Firefox : pourquoi la nouvelle gestion stricte des cookies est en retard

En février dernier, Mozilla lâchait une bombe : une future version de Firefox allait adopter une gestion beaucoup plus stricte des cookies. Accusé de vouloir tuer toute forme de publicité, l’éditeur a reporté à plus tard cette modification. On en sait désormais davantage sur les raisons qui ont retardé cet important travail.

Un parcours semé d'embûches 

Mozilla l’avait annoncé en février dernier : le problème des cookies tiers avait assez duré. Prévu originellement pour la version 22 de Firefox (attendue très prochainement), un changement de taille devait affecter profondément le fonctionnement de certains sites. Et pour cause, le navigateur devait bloquer par défaut les cookies acquis depuis des sites tiers. Cela signifiait qu’à moins de visiter directement le site, il n’était pas possible pour un script quelconque d’installer un cookie sur l’ordinateur de l’internaute.

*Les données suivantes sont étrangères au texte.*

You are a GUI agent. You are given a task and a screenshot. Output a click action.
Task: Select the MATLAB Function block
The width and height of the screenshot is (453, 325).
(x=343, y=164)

La volonté de l’éditeur était alors particulièrement tranchée car aucune exception ne devait être prise en compte. Il y a quelques mois encore, Mozilla précisait qu’il allait suivre le mouvement d’Apple dans Safari qui procède ainsi depuis des années. En outre, le développeur de Firefox Jonathan Mayer précisait que de nombreux sites n’auraient même pas besoin de modifications. Mike Zaneis, l’un des vice-présidents de l’IAB (Interactive Advertising Bureau), parlait lui d’ « attaque nucléaire » dirigée contre le milieu de la publicité. Un mois plus tard, le président de Mozilla Europe, Tristan Nitot, affirmait que Mozilla ne cherchait pas à tuer la publicité.

Mais en mai, Mozilla avait manifestement des difficultés avec sa nouvelle gestion des cookies. Ainsi, il n’était plus question de Firefox 22, même si la fonctionnalité pouvait être activée en option dans la version Nightly de Firefox 23. L’éditeur se donnait ainsi le temps de « récolter et analyser des données sur les conséquences du blocage des cookies des sites tiers », indiquant en outre que la situation n’était « pas aussi simple » qu’il l’estimait de prime abord.

Trop de problèmes constatés 

Dans un billet posté hier sur son blog, le cofondateur de Mozilla, Brendan Eich, explique les raisons de ce retard. Les retours collectés ont fait apparaître globalement deux problèmes principaux. D’une part, les faux positifs : si l’utilisateur visite par exemple foo.com, il en autorise expressément la création de cookies, mais le site foocdn.com ne le pourra pas alors qu’il s’agit de la même entreprise.

D’autre part, les faux négatifs : « visiter un site une fois ne signifie pas que vous êtes d’accord avec un suivi de votre navigation partout sur Internet ou sur des sites sans rapport », expliquant par-là que l’internaute peut cliquer par inadvertance sur une publicité et ainsi mettre en place un cookie dont il ne voulait pas.

Changement de tactique 

Pour Mozilla, la logique est de présenter à l’utilisateur un système qui permet au mieux le respect de sa vie privée. De fait, un blocage aveugle comme celui envisagé pourrait créer de nombreux cas problématiques. L’éditeur a donc pensé à un service centralisé capable d’héberger deux formes de listes : l’une pour le blocage, l’autre pour les permissions, afin d’éviter respectivement les faux négatifs et les faux positifs.

Mozilla travaille donc en partenariat avec Aleecia McDonald du Center for Internet and Society, auquel participe Opera, de l’université de Stanford. Le nouveau mécanisme s’appelle « Cookie Clearinhouse » (CCH). L’idée est que ces listes seraient centralisées, accessibles par tous les navigateurs qui le souhaitent, mises à jour en permanence et stockées dans le cache du navigateur, y compris en mode navigation privée.

Pour autant, le travail ne fait que commencer. Brendan Eich invite donc les testeurs éventuels à se procurer la dernière version Aurora et à activer l’option afin de livrer leurs retours. Pour l’instant, aucune date de lancement pour ces listes n’a été annoncée et il faudra donc sans doute attendre encore plusieurs mois.